# Fish porn! Let's see some.



## averagejoefisherman (Apr 1, 2020)

I saw someone started a fish porn thread in the Saginaw Bay forum and thought I would start a thread in the Northeast and Southeast forums. Show'em if you got'em!

This one is from this past winter, before the world fell apart.


----------



## beer and nuts (Jan 2, 2001)

Here is a few from the opener yesterday. Our group went 10 for 20. Biggest are 21.5, 21, few 19's, rest 16-18. Great day.


----------



## beer and nuts (Jan 2, 2001)




----------



## wallhanger81 (Mar 23, 2016)

It turned out to be the best trout opener ever for me and I never hooked a fish. But my son did. He's hooked!


----------



## SJC (Sep 3, 2002)

wallhanger81 said:


> It turned out to be the best trout opener ever for me and I never hooked a fish. But my son did. He's hooked!
> View attachment 524397


Awesome! Your pic reminds me of a kid I used to know. 
View media item 122825I've caught thousands of fish since and those early opening day brookies are among my fondest and sharpest memories. It's just as good the second time around with your own kids. Congrats on the trout fisherman!


----------



## wallhanger81 (Mar 23, 2016)

SJC said:


> Awesome! Your pic reminds me of a kid I used to know.
> View media item 122825I've caught thousands of fish since and those early opening day brookies are among my fondest and sharpest memories. It's just as good the second time around with your own kids. Congrats on the trout fisherman!


Thanks. I couldn't be more proud of him. He caught a smaller brown after that and I talked him into letting him go for next year.


----------



## Davey Boy (Jan 5, 2011)

Do steelhead count?


----------



## Brandon Malson (Oct 4, 2019)

My first brown on a fly rod! Pere Marquette fly only zone 4/1/20. I was chasing chrome all day with egg patterns, but didn’t land any. I changed to a trout setup to give the last bend a few passes just before getting out at Gleason’s and landed this guy. Awesome float and can’t wait for the salmon run in a few months.


----------



## averagejoefisherman (Apr 1, 2020)

beer and nuts said:


> Here is a few from the opener yesterday. Our group went 10 for 20. Biggest are 21.5, 21, few 19's, rest 16-18. Great day.

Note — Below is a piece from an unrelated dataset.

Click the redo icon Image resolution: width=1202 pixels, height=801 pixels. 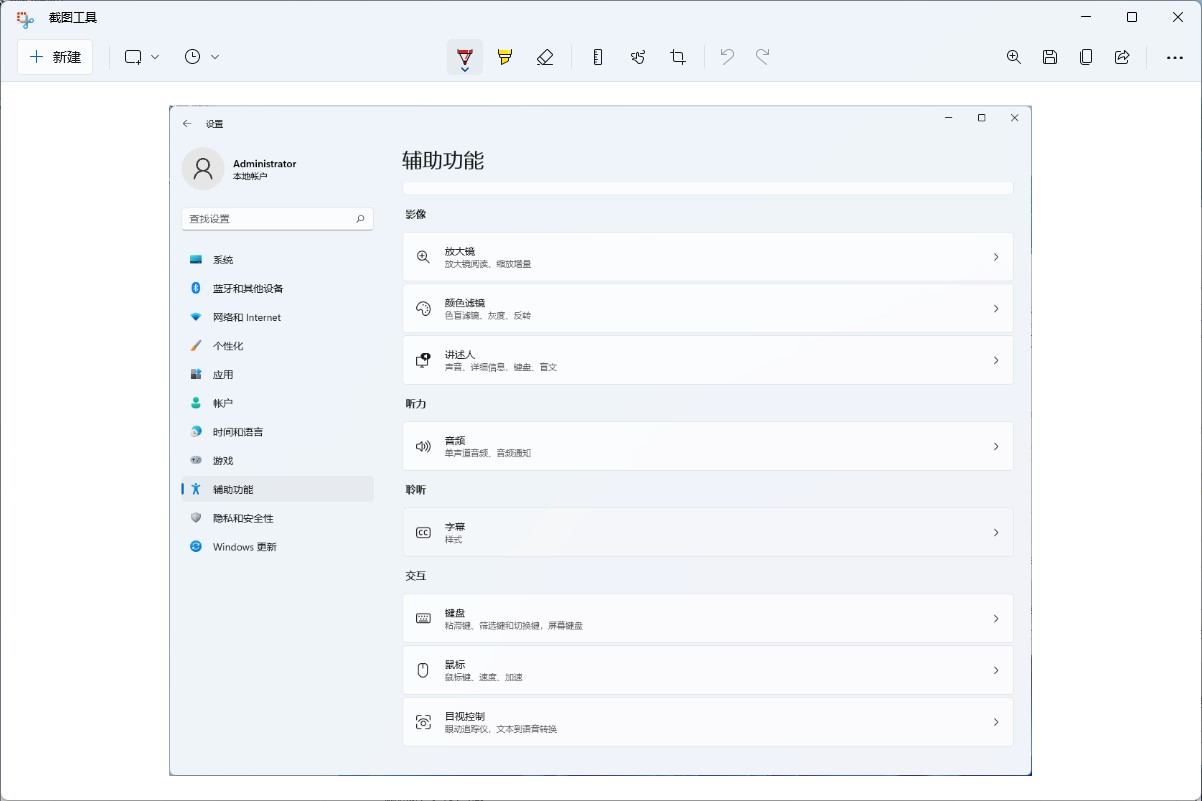click(x=763, y=57)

The second from the bottom is a beaut!


----------



## averagejoefisherman (Apr 1, 2020)

beer and nuts said:


>


So cool when the spots are few and far in between.


----------



## averagejoefisherman (Apr 1, 2020)

wallhanger81 said:


> It turned out to be the best trout opener ever for me and I never hooked a fish. But my son did. He's hooked!
> View attachment 524397


Well done!


----------



## averagejoefisherman (Apr 1, 2020)

Davey Boy said:


> Do steelhead count?
> View attachment 528957
> View attachment 528959


Heck ya!


----------



## averagejoefisherman (Apr 1, 2020)

Brandon Malson said:


> View attachment 530415
> My first brown on a fly rod! Pere Marquette fly only zone 4/1/20. I was chasing chrome all day with egg patterns, but didn’t land any. I changed to a trout setup to give the last bend a few passes just before getting out at Gleason’s and landed this guy. Awesome float and can’t wait for the salmon run in a few months.


Nice job!


----------



## U of M Fan (May 8, 2005)




----------